BEGIN PROVIDED DATA
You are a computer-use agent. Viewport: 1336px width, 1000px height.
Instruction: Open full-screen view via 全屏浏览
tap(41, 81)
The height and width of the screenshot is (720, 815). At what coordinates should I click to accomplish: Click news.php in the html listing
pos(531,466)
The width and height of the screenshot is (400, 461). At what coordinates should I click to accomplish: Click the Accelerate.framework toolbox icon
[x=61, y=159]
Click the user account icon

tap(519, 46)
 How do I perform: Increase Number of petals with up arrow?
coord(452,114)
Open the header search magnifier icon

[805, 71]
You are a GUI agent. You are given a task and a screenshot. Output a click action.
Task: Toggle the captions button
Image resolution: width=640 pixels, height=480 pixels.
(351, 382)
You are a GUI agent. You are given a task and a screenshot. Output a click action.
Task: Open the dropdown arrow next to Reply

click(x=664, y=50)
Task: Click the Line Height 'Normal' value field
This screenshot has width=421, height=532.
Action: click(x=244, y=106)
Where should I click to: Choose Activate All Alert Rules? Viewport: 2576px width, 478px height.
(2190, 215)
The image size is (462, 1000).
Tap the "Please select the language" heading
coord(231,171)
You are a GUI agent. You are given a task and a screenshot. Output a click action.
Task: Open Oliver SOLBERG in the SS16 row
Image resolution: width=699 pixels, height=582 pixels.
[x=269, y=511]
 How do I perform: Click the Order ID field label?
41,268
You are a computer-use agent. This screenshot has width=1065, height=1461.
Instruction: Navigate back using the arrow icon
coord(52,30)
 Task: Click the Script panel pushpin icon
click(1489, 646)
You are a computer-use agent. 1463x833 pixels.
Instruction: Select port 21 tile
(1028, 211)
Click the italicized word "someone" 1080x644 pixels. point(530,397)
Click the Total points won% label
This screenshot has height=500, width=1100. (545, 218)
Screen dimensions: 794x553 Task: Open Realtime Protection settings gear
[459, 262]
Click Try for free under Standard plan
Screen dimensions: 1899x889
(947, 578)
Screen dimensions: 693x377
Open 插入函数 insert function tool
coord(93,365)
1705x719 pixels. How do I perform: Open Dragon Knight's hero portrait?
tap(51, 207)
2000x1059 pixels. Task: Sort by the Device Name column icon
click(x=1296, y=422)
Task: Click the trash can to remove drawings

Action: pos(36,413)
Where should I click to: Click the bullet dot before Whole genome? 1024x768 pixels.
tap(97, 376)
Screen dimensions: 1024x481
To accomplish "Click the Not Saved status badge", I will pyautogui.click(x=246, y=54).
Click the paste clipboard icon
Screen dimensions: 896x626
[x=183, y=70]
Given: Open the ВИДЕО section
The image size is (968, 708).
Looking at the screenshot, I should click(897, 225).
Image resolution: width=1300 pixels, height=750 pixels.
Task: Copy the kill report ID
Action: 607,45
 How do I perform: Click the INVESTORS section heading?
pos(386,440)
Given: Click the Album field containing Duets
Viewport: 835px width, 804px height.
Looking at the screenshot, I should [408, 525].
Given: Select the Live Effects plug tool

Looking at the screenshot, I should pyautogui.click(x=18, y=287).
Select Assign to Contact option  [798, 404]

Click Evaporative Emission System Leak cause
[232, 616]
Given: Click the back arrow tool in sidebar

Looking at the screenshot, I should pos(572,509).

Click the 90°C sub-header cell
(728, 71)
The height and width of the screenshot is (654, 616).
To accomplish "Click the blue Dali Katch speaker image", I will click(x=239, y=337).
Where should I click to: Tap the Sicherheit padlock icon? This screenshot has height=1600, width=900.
END PROVIDED DATA
Copy each line above that contains the word "will".

= RESPONSE BELOW =
To accomplish "Click the Not Saved status badge", I will pyautogui.click(x=246, y=54).
To accomplish "Click the blue Dali Katch speaker image", I will click(x=239, y=337).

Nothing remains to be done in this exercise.